Jun 06, 2003 - 15:11 ... Comments [0]

day off

Just left the playa desnuda in Almuñecar. My first (skinny) dip in the Mediterranean was short as the water is still quite cold, but all in all quite a tranquilo day. Lots of fun and relaxation. We passed innumerable tourist-oriented restaurants on the walk from the beach back into town and I tried to take in all of the smells and sights I could. I'm still unsure how much I'm going to stick to this mode of eating (100% raw) when I leave this place. I am quite convinced of many of its merits and benefits, but I'm not sure how much I'll be able to give up, and that the life I want to lead (socially, etc,) fits well. Dishes of ice cream, beautifully designed plates of rice and steamed vegetables, cervezas, coffees -- even signs with the word pizza -- made me a little bit forlorn.

I wish I had the time and inclination to talk more about the diet; it's consuming me as much as I, it, right now. I have the same kinds of regrets as after reading The Good Life; that there's a way of life I should be following, but know I won't be able to (ignorance is bliss.) I have to remind myself that I'm only better off for knowing more, and with the knowledge I will only improve my situation...

Apr 06, 2003 - 18:03 ... Comments [0]

Reasoning

I woke up this morning with more than a small feeling of regret. I came home from The Huntsman yesterday evening knowing I had once again overeaten -- it's so easy, working in a kitchen -- I've got food at my fingertips all day long. But there was a barbecue on at the hostel, and I proceeded to take care of three hamburgers, probably a dozen little fried fish, some rice-haddock salad, french fries, and god knows what else. I could've thanked myself for stomaching so much food as it probably prevented a hangover from too much cheap red wine, but a hangover is just a punishment for overindulgence; and mine was of food not spirits.
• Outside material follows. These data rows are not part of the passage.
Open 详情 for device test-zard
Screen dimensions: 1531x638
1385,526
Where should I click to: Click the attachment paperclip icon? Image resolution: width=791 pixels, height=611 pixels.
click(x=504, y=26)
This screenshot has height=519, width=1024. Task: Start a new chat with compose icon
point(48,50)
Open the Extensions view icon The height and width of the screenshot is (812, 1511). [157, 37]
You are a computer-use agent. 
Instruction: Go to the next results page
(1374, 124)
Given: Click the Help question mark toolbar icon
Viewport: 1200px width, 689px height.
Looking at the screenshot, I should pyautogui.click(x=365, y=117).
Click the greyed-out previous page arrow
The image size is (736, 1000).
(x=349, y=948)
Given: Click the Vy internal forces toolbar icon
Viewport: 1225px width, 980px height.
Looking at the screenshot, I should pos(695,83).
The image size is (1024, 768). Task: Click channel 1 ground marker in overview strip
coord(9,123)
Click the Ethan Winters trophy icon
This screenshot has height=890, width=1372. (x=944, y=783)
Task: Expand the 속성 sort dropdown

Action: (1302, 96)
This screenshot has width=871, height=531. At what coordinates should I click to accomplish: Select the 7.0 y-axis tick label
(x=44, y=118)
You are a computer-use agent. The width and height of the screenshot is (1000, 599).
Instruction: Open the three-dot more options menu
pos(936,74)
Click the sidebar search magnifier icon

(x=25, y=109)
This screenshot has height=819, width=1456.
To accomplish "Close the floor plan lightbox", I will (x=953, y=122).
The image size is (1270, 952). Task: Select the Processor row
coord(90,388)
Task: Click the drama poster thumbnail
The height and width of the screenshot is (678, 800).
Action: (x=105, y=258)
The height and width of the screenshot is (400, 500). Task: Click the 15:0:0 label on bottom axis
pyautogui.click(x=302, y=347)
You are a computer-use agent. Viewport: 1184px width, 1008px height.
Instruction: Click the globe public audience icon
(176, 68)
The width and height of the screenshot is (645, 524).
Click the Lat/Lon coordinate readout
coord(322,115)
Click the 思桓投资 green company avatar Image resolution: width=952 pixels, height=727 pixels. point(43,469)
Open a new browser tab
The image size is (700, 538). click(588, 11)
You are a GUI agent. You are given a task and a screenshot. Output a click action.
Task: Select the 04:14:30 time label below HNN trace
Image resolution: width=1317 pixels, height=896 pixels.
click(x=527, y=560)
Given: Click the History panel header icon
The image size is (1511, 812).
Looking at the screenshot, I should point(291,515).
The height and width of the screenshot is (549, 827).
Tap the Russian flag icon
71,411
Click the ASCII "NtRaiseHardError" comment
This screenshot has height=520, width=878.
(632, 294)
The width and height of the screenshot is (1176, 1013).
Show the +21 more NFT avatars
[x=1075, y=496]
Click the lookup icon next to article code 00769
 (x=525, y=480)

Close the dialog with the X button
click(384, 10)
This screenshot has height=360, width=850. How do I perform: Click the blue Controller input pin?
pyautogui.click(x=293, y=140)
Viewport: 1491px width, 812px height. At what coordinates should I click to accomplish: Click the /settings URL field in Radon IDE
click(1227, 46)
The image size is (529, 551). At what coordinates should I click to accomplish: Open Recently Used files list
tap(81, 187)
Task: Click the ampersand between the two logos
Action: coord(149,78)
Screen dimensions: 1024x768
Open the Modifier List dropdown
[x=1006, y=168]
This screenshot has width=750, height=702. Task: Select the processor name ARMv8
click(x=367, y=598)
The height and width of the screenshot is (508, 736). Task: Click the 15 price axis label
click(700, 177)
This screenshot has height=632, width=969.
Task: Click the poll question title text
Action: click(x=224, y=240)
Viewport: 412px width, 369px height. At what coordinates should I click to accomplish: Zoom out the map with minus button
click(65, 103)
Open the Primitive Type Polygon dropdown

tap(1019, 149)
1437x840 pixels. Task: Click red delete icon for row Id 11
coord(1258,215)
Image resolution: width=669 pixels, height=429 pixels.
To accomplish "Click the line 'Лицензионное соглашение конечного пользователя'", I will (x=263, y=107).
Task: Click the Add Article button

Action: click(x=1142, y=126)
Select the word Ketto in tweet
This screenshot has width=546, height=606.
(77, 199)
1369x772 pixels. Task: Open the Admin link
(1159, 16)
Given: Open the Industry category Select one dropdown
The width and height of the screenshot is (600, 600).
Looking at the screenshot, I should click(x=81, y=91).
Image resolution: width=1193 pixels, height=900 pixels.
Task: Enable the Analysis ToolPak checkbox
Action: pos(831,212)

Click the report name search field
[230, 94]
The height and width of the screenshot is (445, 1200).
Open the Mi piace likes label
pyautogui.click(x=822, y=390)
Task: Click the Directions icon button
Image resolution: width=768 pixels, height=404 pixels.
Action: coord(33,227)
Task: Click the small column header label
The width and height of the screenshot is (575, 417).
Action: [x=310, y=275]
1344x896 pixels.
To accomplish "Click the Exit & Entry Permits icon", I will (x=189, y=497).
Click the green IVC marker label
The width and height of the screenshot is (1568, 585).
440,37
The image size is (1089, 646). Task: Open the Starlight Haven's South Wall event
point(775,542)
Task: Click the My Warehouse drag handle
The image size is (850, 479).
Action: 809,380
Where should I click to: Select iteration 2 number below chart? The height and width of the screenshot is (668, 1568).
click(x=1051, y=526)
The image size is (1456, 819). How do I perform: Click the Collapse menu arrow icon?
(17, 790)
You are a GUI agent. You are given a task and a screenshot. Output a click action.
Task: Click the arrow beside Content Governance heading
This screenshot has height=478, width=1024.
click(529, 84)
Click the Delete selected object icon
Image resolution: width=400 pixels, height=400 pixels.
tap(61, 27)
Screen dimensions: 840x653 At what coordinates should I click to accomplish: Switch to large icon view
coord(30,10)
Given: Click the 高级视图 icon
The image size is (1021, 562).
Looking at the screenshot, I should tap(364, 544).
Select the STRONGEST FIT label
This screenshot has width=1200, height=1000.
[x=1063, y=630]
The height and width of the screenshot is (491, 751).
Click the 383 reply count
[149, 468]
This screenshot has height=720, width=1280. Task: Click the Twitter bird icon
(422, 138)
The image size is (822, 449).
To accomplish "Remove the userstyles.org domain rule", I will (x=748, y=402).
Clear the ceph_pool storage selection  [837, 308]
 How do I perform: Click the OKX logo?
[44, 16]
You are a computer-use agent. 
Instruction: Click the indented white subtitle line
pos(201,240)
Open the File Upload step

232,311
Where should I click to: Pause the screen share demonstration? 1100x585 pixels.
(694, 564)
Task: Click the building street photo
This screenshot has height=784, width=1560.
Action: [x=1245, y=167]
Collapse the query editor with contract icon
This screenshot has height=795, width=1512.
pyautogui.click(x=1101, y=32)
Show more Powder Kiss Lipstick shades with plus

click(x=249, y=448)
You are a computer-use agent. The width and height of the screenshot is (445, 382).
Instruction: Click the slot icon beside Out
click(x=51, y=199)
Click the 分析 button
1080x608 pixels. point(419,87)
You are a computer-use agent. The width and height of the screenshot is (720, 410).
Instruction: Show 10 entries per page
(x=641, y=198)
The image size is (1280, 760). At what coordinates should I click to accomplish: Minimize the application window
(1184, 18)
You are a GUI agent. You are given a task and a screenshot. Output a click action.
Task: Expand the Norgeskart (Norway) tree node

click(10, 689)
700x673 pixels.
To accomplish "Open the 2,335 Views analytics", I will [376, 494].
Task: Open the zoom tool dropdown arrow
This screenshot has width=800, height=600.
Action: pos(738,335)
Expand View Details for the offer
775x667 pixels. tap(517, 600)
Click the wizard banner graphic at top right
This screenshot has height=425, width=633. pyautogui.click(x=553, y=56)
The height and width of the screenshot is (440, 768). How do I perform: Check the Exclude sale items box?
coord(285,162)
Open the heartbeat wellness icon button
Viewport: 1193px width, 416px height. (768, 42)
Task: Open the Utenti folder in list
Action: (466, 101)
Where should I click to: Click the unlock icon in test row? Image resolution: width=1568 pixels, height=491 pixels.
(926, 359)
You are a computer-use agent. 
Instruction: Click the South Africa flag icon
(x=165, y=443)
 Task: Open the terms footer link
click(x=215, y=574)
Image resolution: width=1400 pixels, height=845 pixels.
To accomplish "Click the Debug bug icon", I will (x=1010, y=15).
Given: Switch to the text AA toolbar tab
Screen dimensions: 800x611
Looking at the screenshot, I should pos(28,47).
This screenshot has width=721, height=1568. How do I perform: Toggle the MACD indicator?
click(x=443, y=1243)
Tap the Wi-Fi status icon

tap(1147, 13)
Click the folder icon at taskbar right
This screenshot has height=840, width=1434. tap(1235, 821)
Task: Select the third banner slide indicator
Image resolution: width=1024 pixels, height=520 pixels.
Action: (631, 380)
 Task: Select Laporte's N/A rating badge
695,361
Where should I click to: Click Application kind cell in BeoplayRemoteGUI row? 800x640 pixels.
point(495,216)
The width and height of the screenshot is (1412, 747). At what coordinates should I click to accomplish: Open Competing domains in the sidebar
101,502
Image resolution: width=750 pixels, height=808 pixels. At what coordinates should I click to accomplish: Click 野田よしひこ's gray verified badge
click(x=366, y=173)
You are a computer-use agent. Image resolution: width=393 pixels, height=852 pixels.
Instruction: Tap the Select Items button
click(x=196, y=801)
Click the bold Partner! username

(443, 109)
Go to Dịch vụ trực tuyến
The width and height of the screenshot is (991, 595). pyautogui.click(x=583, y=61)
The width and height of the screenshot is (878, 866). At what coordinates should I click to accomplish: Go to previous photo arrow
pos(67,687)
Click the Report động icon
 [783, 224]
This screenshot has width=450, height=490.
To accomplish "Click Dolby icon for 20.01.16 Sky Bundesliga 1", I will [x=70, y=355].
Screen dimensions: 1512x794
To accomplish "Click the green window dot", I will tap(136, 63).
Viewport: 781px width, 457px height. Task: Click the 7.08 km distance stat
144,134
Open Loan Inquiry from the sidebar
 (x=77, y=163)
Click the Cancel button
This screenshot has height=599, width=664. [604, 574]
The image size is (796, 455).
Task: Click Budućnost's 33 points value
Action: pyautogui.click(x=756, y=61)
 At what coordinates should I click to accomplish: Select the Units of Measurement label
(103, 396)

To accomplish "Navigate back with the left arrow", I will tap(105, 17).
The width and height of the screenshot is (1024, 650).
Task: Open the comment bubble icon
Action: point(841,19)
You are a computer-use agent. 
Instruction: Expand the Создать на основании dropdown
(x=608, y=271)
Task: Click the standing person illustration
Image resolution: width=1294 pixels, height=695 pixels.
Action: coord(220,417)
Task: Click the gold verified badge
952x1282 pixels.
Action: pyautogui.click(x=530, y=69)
Anyway, I woke up early and walked around Galway, with the excuses of buying my weekly bread, eggs and milk, and visiting the Social Welfare office to collect my new Social Services card, and my thoughts were focused on my overconsumption and what I would do about it. My decisions were in depth, and I tried to think up a good way to express them here, but couldn't seem to get past the idea of how stupid it seems for me to write about how I ate too much, and that I actually spent a morning's walk meditating that.

I just got another email today asking me why I'm here. The Philipinos I work with can't grasp the idea that someone holding a computer science degree is washing dishes. I am not sure myself much of the time what I'm doing. But this morning I feel certain that I'm simplifying my life for awhile, so that I have an opportunity to actually observe myself and my world. I have fewer worldly obligations here and now, (though I'm neglecting some,) and so am able to concentrate my attention on little things like I did this morning; address a tendency of mine with observation, and come to some kind of a conclusion.

My temperament swings up and too far down for my liking, (strikes and gutters, as The Dude would say,) and it's nice to take some time out to try and balance myself a bit. So, there ya go, Renatto at the Huntsman, and Tim at Harvard, and Mom at home... and Me. That's why I'm here... in Ireland... washing dishes.